Genetic testing for heart diseases may help patients and families identify risks
Genetic testing and counseling for inherited cardiovascular diseases may help patients and their families make well-informed decisions about managing their heart health, according to "Genetic Testing for Inherited Cardiovascular Diseases," a new scientific statement from the American Heart Association, published today in the Association's journal Circulation: Genomic and Precision Medicine.
The statement summarizes what we know—and do not know—about the genes or combination of genes that may influence inherited heart diseases and also provides suggestions for best practices for genetic testing.
"Although genetic testing has seen explosive growth in the past few years, both in the clinical setting and with direct-to-consumer testing, genetic testing for heart disease should be reserved for specific patients," said Kiran Musunuru, M.D., Ph.D., M.P.H., M.L., FAHA, chair of the writing group for the scientific statement and professor of cardiovascular medicine and genetics at the Perelman School of Medicine at the University of Pennsylvania in Philadelphia.
According to the statement, cardiovascular conditions that may have an inherited genetic component include:
- cardiomyopathies, heart muscle diseases that can lead to heart failure;
- thoracic aortic aneurysms and dissections, syndromes that cause the body's major artery to balloon and rupture;
- arrhythmic disorders that predispose people to potentially fatal abnormal heart rhythms; and
- familial hypercholesterolemia, or highly LDL elevated cholesterol levels that greatly increase the risk of heart attack.
Before considering genetic testing, a health care provider should work with the patient to document their family medical history, ideally, going back three generations, to determine if there is a pattern of certain types of heart disease. Genetic testing should typically be reserved for patients with a confirmed or suspected diagnosis of an inherited cardiovascular disease or for individuals at high risk due to a previously identified disease-causing variant (a gene abnormality that is different from most humans, often responsible for the clinical disease in question) in their family.
Genetic counseling is essential before genetic testing to educate patients on the process and potential results, as well as the potential risks and uncertainties related to testing. Counseling is also critical after genetic testing, so the counselor can explain the results and potential consequences for the patient's health and the health of family members including children.
Since immediate family members—first-degree relatives such as fathers, mothers, siblings or children—might share genetic variants predisposing them to an inherited cardiovascular disease, they are considered to be at higher risk for the same conditions. Once a genetic variant is identified within a family, all first-degree relatives should consider undergoing genetic testing and counseling for that specific mutation whenever possible.
Genetic counselors can also advise and support patients on the best ways to communicate the news of any genetic variants they may discover through genetic testing to other family members. Although privacy laws restrict the ability of health care professionals to disseminate information directly to potentially affected relatives, they can provide written letters that explain the genetic findings, which the patients can give to their family members.
"With most genetic cardiovascular diseases, inheriting a mutation (or variant) from a parent substantially increases the risk of getting the disease but does not guarantee the disease," said Musunuru. "In some cases, it might be possible to act early and prevent the disease.
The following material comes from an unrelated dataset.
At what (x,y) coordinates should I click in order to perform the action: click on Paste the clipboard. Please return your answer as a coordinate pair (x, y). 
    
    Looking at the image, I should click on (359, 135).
In other cases, having the mutation for a genetically caused cardiovascular condition might lead to different and possibly more aggressive treatment."
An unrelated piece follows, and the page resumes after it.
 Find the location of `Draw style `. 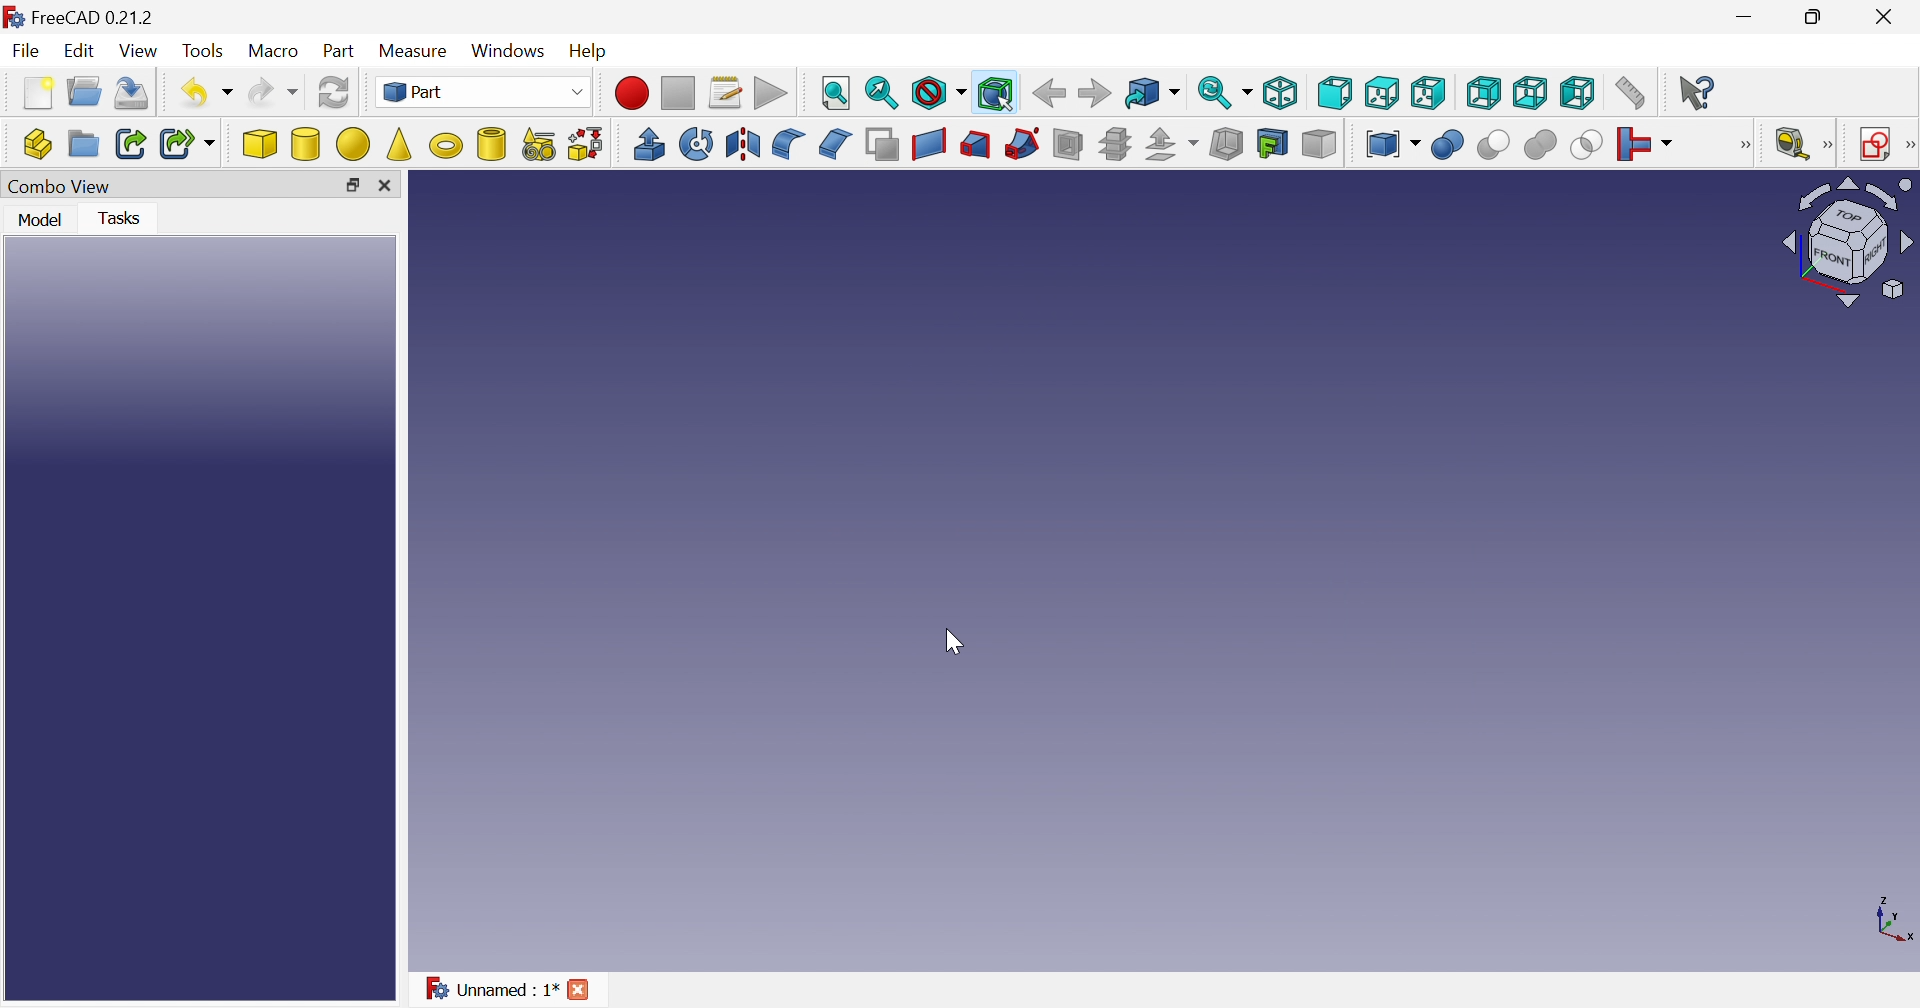

Draw style  is located at coordinates (939, 95).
Advances in human genetics are improving the understanding of a variety of inherited cardiovascular diseases. However, there are still limitations. Genetic testing might not reveal a cause or confirm a diagnosis of the patient's disease.
In many cases, genetic testing can reveal a mutation that is called "uninterpretable" or a "variant of uncertain significance." A variant of uncertain significance, or VUS, is not considered either definitively pathogenic (disease causing) or benign, meaning that it's unclear if the patient is at increased risk for disease. Since it is unclear whether the VUS increases the risk of disease or not, it can be challenging for doctors to counsel patients on appropriate treatment.
It is also possible that a patient may be diagnosed with an inherited cardiovascular disease, yet genetic testing doesn't reveal any genetic mutations. This makes it difficult to explain why the patient has the disease and whether any of their family members are also at risk.
"Another issue is that we have not yet clarified the full spectrum of genes that are responsible for various inherited cardiovascular diseases—we are still very much in discovery mode, with ongoing research efforts," added Musunuru. "Genetic testing methods are evolving, and reliable classification of variants identified in genetic testing will remain a preeminent challenge for the practice of clinical genetics."